(SOAL LATIHAN):
- a) Sebutkan semua sifat pemerintahan yang bersih menurut bacaan tentang tata pemerintahan di bawah ini.
- b) Tuliskan ulang tanpa perubahan bagian bacaan tentang tata pemerintahan yang diawali kata-kata yang memuat "Dalam hal ini, sebagai" dan diakhiri "pelestarian lingkungan hidup.".
- c) Teruskan bacaan tentang tata pemerintahan dan tanggung jawab sosial perusahaan mulai dari sesudah kalimat terakhirnya.

(BACAAN):
^^^^^^^^^^^^^^^^

Dalam praktiknya pemerintahan yang bersih (clean government), adalah model pemerintahan
yang efektif, efisien, jujur, transparan, dan bertanggung jawab.[2]
Sejalan dengan prinsip di atas, pemerintahan yang baik itu berarti baik dalam proses
maupun hasil-hasilnya. Semua unsur dalam pemerintahan bisa bergerak secara sinergis, tidak
saling berbenturan, dan memperoleh dukungan dari rakyat. Pemerintahan juga bisa dikatakan
baik jika pembangunan dapat dilakukan dengan biaya yang sangat minimal namun dengan
hasil yang maksimal. Faktor lain yang tak kalah penting, suatu pemerintahan dapat dikatakan
baik jika produktivitas bersinergi dengan peningkatan indikator kemampuan ekonomi rakyat,
baik dalam aspek produktivitas, daya beli, maupun kesejahteraan spiritualitasnya.[3]
Pada saat yang sama, sebagai komponen di luar birokrasi negara, sektor swasta
(Corporate Sectors) harus pula bertanggung jawab dalam proses pengelolaan seumber daya
alam dan perumusan kebijakan publik dengan menjadikan masyarakat sebagai mitra strategis.
Dalam hal ini, sebagai bagian dari pelaksanaan Good and Clean Governance, dunia usaha
berkewajiban untuk memiliki tanggung jawab sosial (Corporate Social Responsibility/CSR),
yakni dalam bentuk kebijakan sosial perusahaan yang bertanggung jawab langsung dengan
peningkatan kesejahteraan masyarakat di mana suatu perusahaan beroperasi. Bentuk
tanggung jawab sosial (CSR) ini dapat diwujudkan dalam program-program pengembangan
masyarakat (Community Empowerment) dan pelestarian lingkungan hidup.

^^^^^^^^^^^^^^^^

(DATA YANG DIBERIKAN):
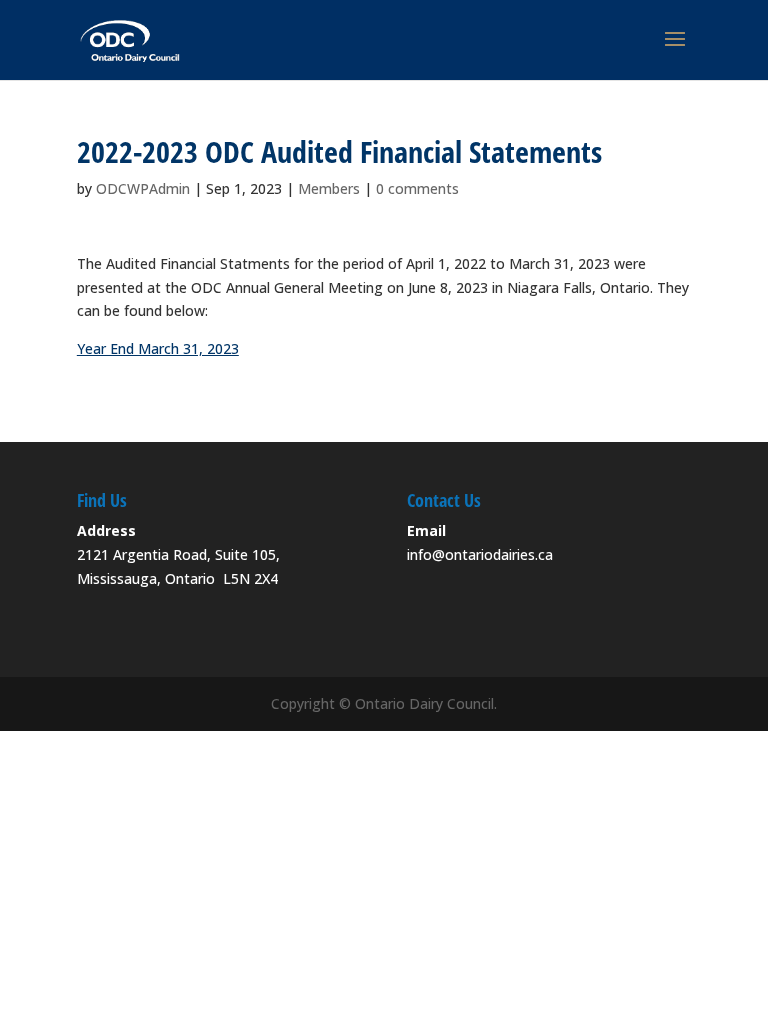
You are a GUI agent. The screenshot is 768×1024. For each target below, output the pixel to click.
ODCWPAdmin (143, 188)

^^^^^^^^^^^^^^^^

(JAWABAN TIAP SOAL):
- a) Efektif, efisien, jujur, transparan, dan bertanggung jawab.

- b)
Dalam hal ini, sebagai bagian dari pelaksanaan Good and Clean Governance, dunia usaha
berkewajiban untuk memiliki tanggung jawab sosial (Corporate Social Responsibility/CSR),
yakni dalam bentuk kebijakan sosial perusahaan yang bertanggung jawab langsung dengan
peningkatan kesejahteraan masyarakat di mana suatu perusahaan beroperasi. Bentuk
tanggung jawab sosial (CSR) ini dapat diwujudkan dalam program-program pengembangan
masyarakat (Community Empowerment) dan pelestarian lingkungan hidup.

- c)
B. Prinsip-prinsip Pokok Good and Clean Governance


Untuk meralisasikan pemerintahan yang professional dan akuntabel yang berstandar
pada prinsip-prinsip Good Governance, Lembaga Administrasi Negara (LAN) merumuskan
sembilan aspek fundamental (asas) dalam Good Governance yang harus diperhatikan, yaitu:
[4]
1) Partisipasi
Asas partisipasi adalah bentuk keikutsertaan warga masyarakat dalam pengambilan
keputusan, baik langsung maupun melalui lembaga perwakilan yang sah berdasarkan prinsip
demokrasi yakni kebebasan berkumpul dan mengungkapkan pendapat secara konstruktif.
Untuk mendorong partisipasi masyarakat dalam seluruh aspek pembangunan, termasuk dalam
sektor-sektor kehidupan sosial lainnya selain kegiatan politik, maka regulasi birokrasi harus
diminimalisasi.
Paradigma birokrasi sebagai pusat pelayanan publik seyogianya diikuti dengan deregulasi
berbagai aturan, sehingga proses sebuah usaha dapat dilakukan dengan efektif dan efisien.
Efisiensi pelayanan publik meliputi pelayanan yang tepat waktu dengan biaya murah.
Paradigama ini tentu saja menghajatkan perubahan orientasi birokrasi dari yang dilayani
menjadi birokrasi yang melayani.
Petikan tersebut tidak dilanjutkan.